Task to carry out »
From the line with "Task: Click the blue verified checkmark badge" up to and including the line with "Action: [x=597, y=99]", give the entries as a numbered list, with blank lines dropped and the pictures left out.

═══ Extracted entries

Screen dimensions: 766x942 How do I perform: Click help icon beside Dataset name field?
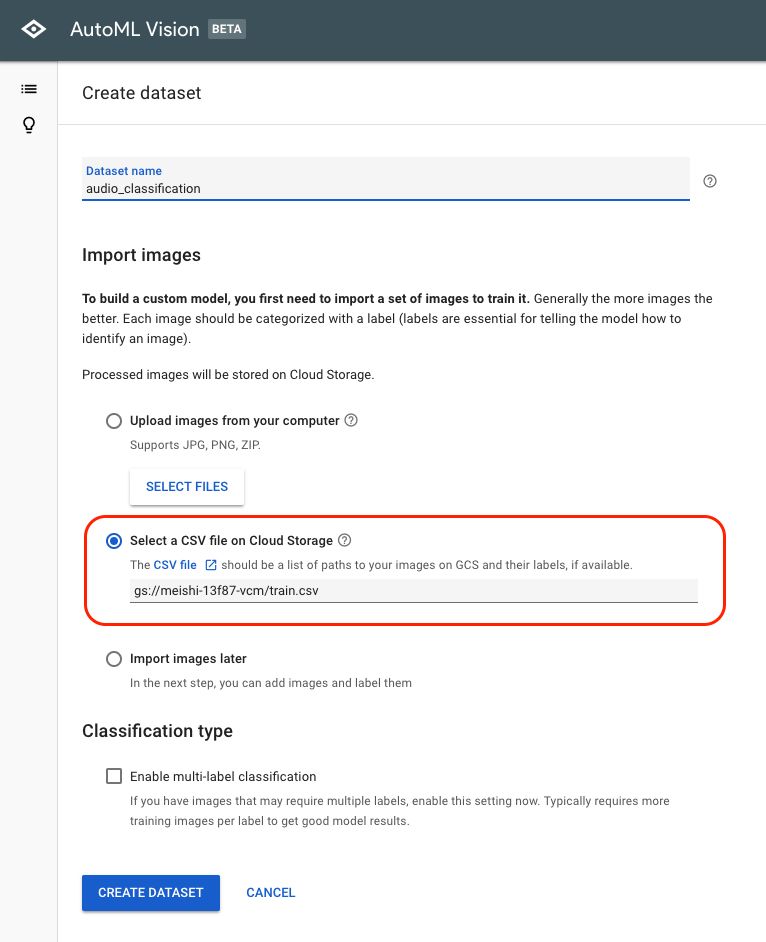(x=710, y=181)
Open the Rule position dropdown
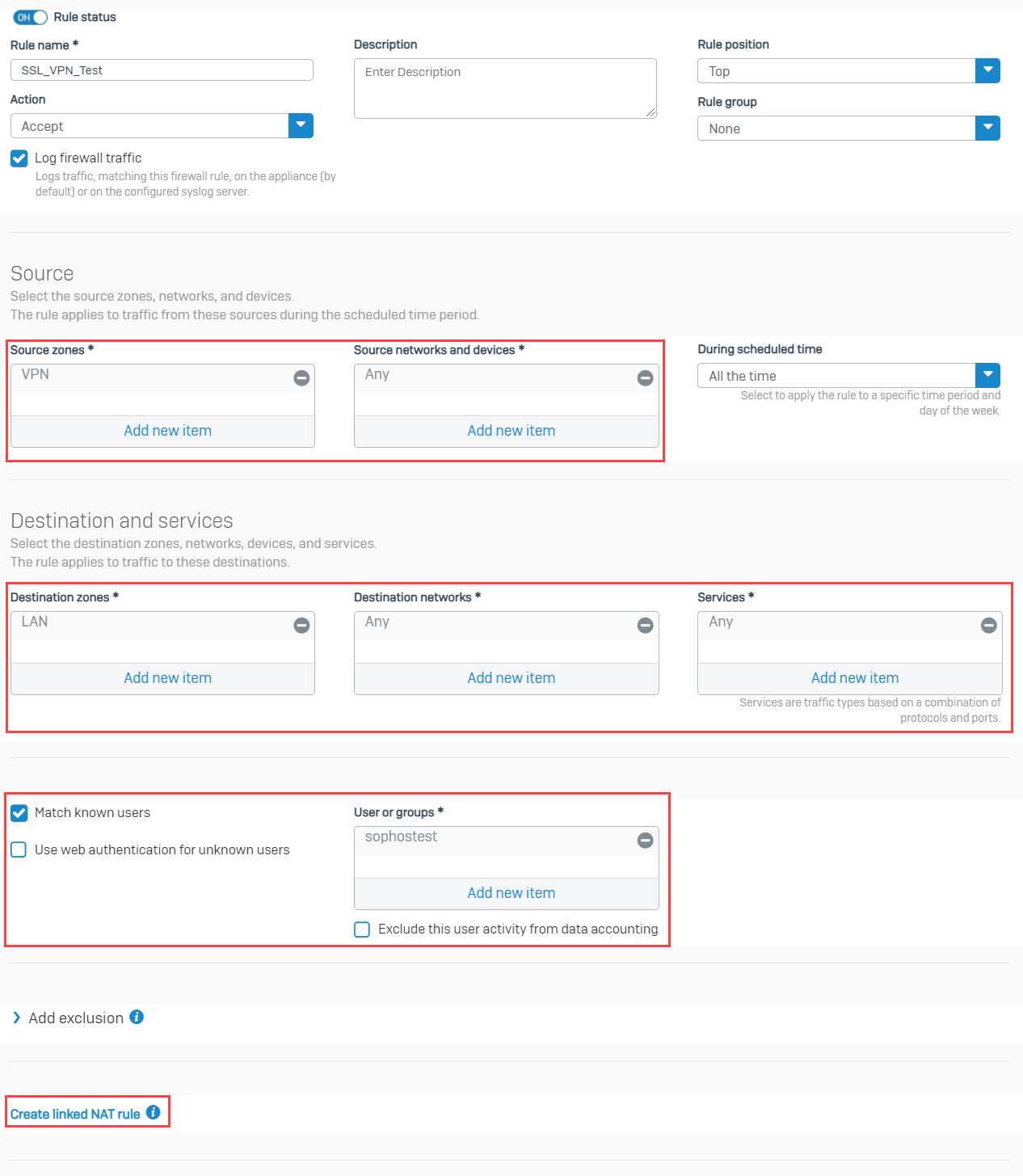The image size is (1023, 1176). click(x=987, y=70)
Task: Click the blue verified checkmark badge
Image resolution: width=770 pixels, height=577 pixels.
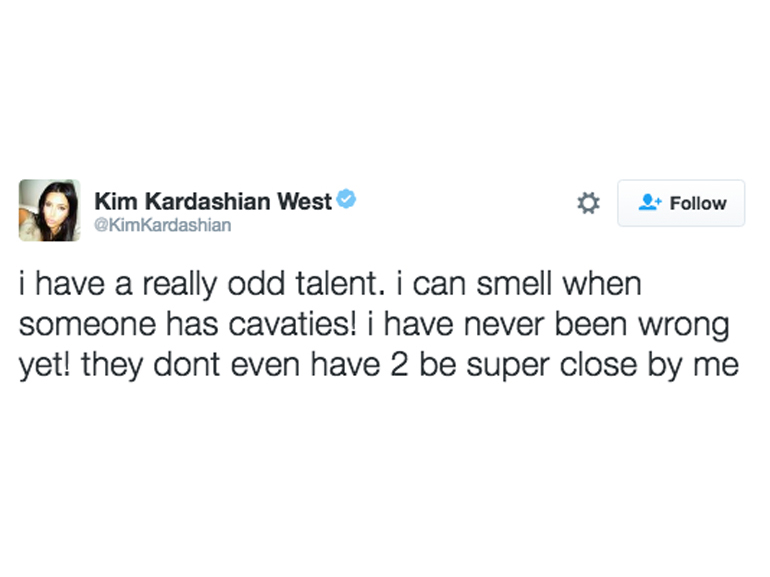Action: coord(346,200)
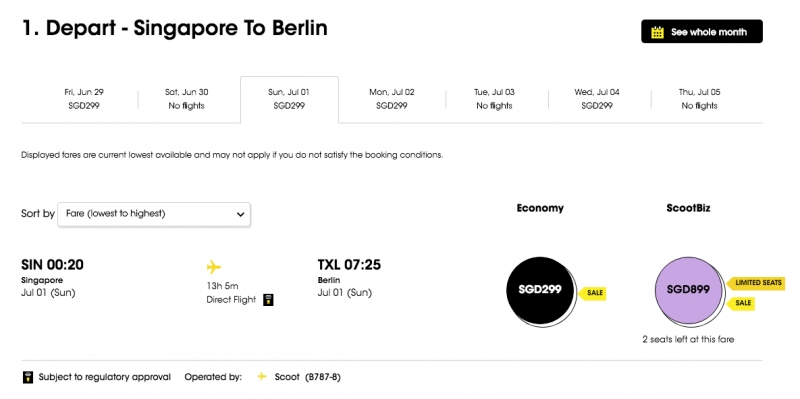The width and height of the screenshot is (800, 399).
Task: Select the Wed, Jul 04 date tab
Action: [x=597, y=99]
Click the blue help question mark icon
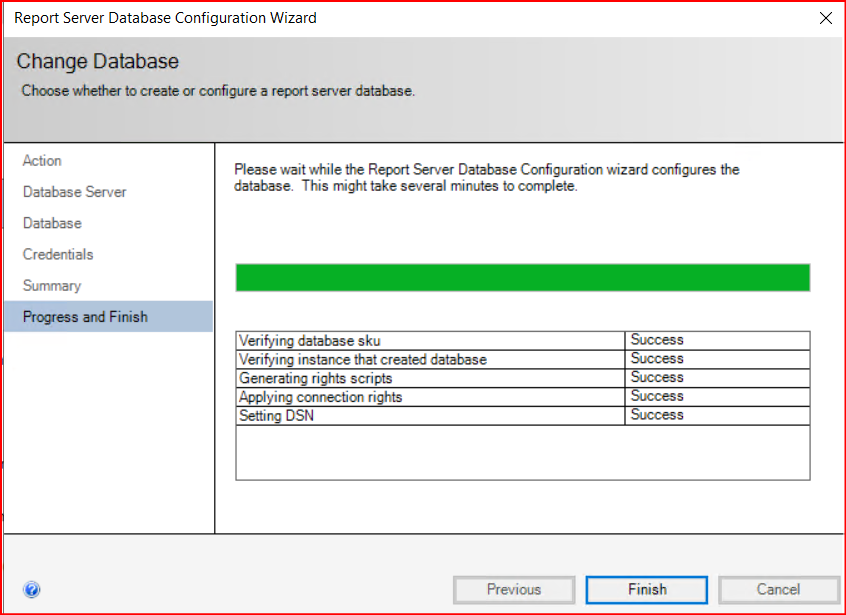Image resolution: width=846 pixels, height=615 pixels. pyautogui.click(x=31, y=590)
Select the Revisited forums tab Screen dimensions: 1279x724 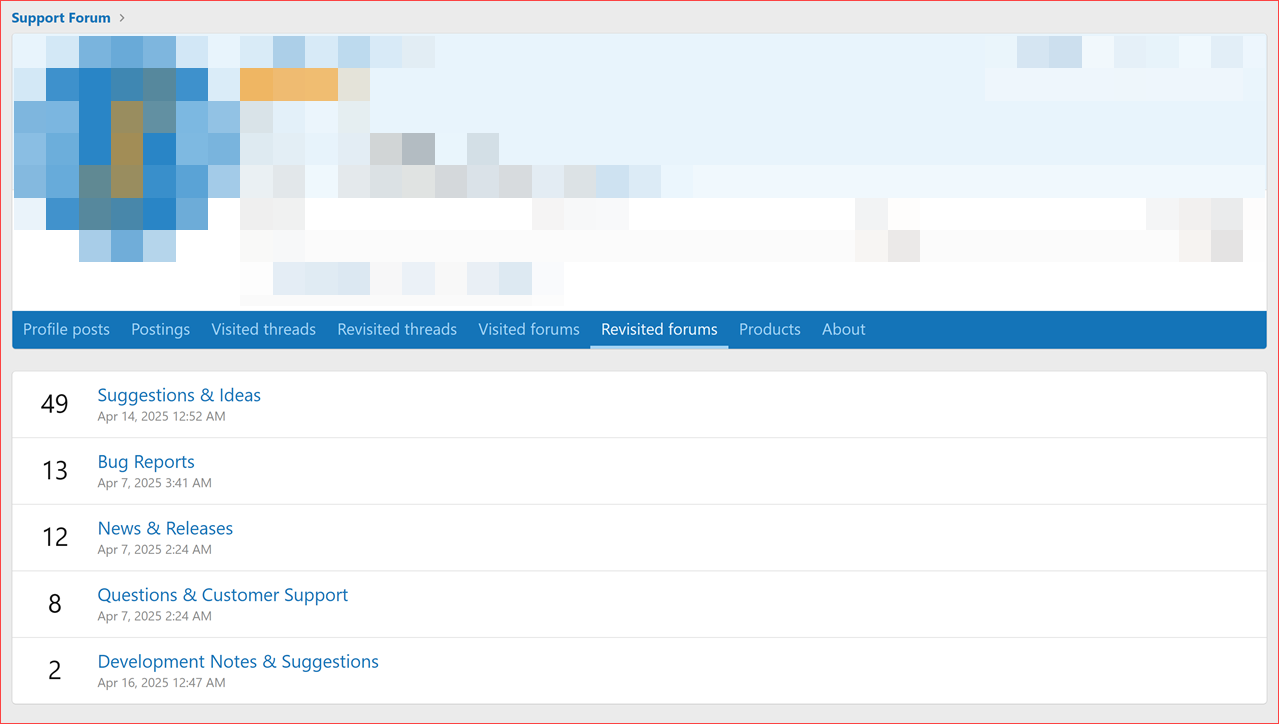click(x=658, y=329)
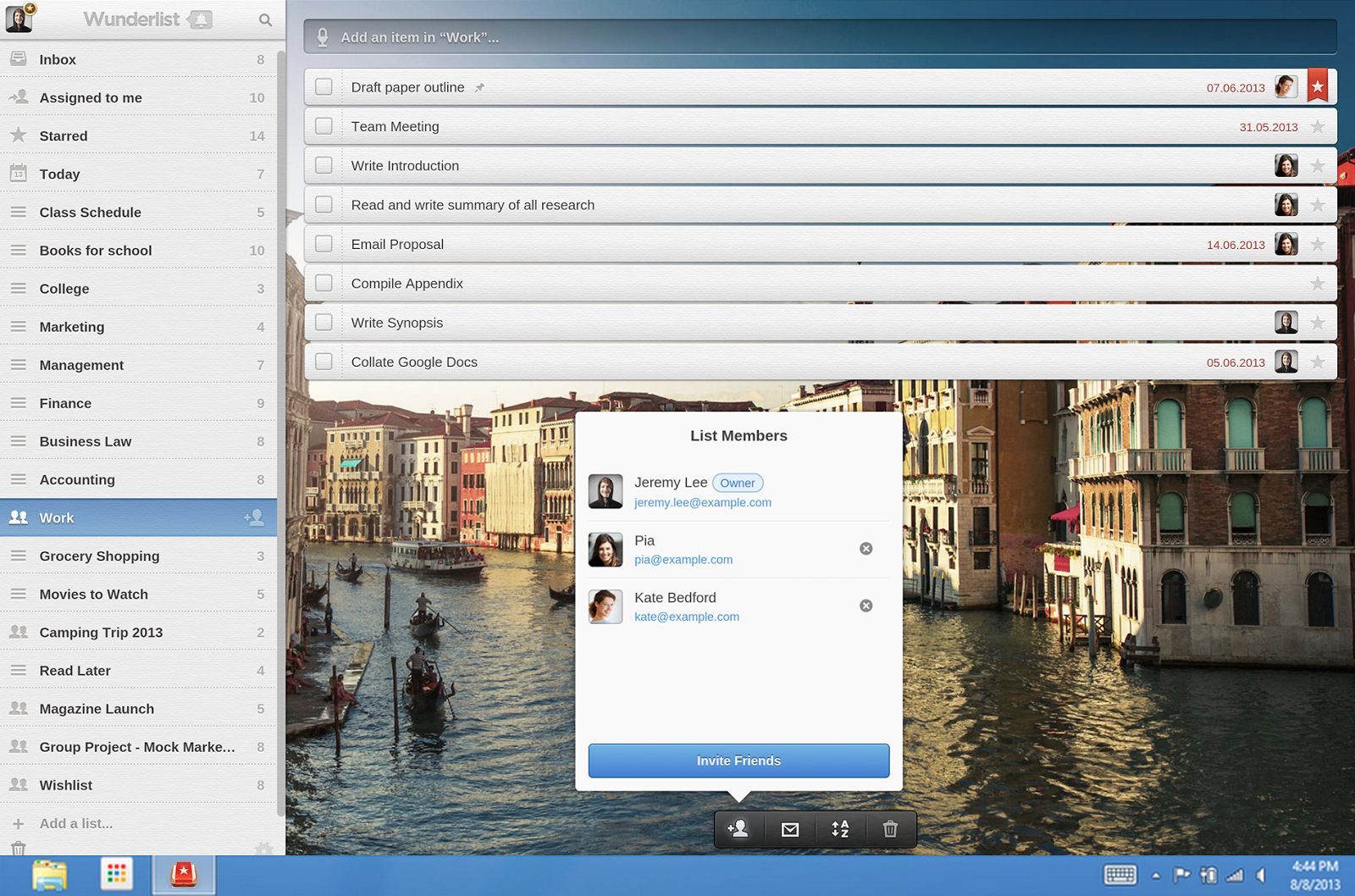Select the Starred smart list

click(x=64, y=136)
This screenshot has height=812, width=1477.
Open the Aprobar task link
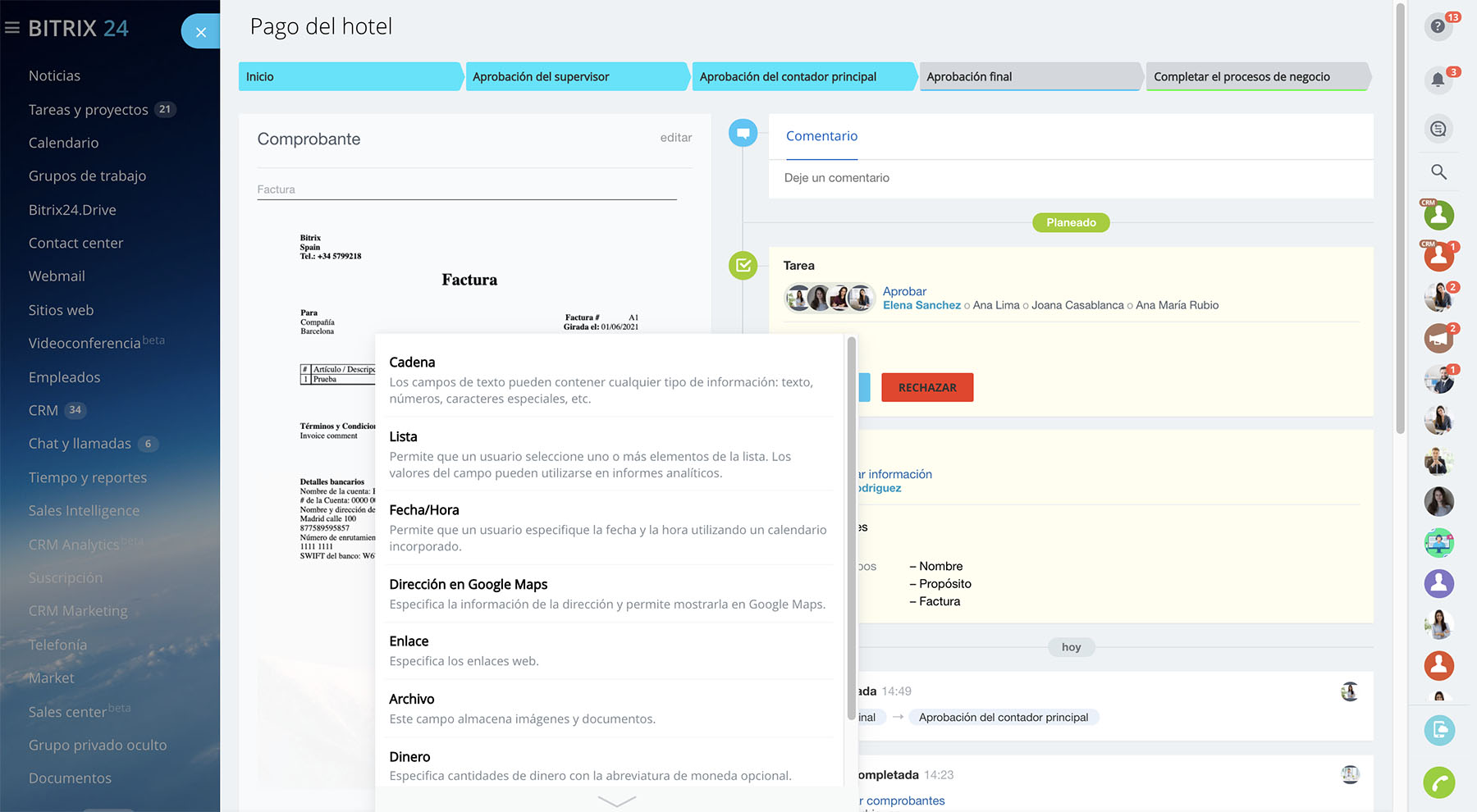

══════

Written reply »
1. Task: Click the blue verified checkmark badge
2. Image resolution: width=770 pixels, height=577 pixels.
3. Action: coord(346,200)
4. The width and height of the screenshot is (800, 399).
5. Task: Select the Wed, Jul 04 date tab
6. Action: [x=597, y=99]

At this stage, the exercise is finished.